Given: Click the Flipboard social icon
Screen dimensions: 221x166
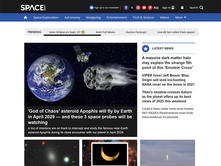Looking at the screenshot, I should coord(150,7).
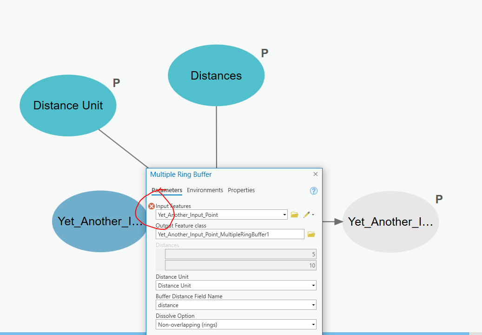Screen dimensions: 482x335
Task: Select the Distance Unit parameter oval
Action: (68, 105)
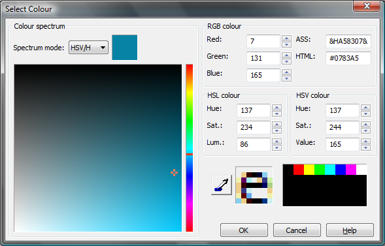
Task: Click the eyedropper magnified preview grid
Action: pos(254,185)
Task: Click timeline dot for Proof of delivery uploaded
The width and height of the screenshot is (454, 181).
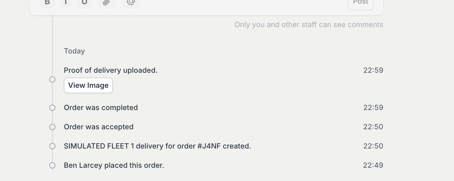Action: [x=52, y=79]
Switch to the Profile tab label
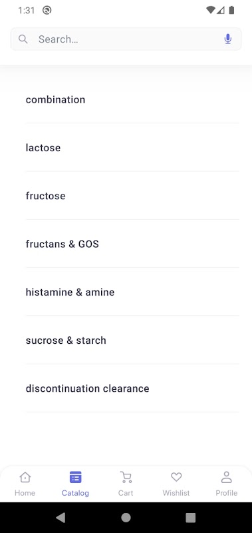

• **Your task**
The listing is to be repeated word for word, with all pictures omitted.

• **Your solution**
Given: Click the Flipboard social icon
Screen dimensions: 221x166
Looking at the screenshot, I should coord(150,7).
Screen dimensions: 482x335
Task: Select the Distance Unit parameter oval
Action: (68, 105)
Task: Click the eyedropper magnified preview grid
Action: pos(254,185)
Task: Click timeline dot for Proof of delivery uploaded
The width and height of the screenshot is (454, 181).
Action: [x=52, y=79]
Switch to the Profile tab label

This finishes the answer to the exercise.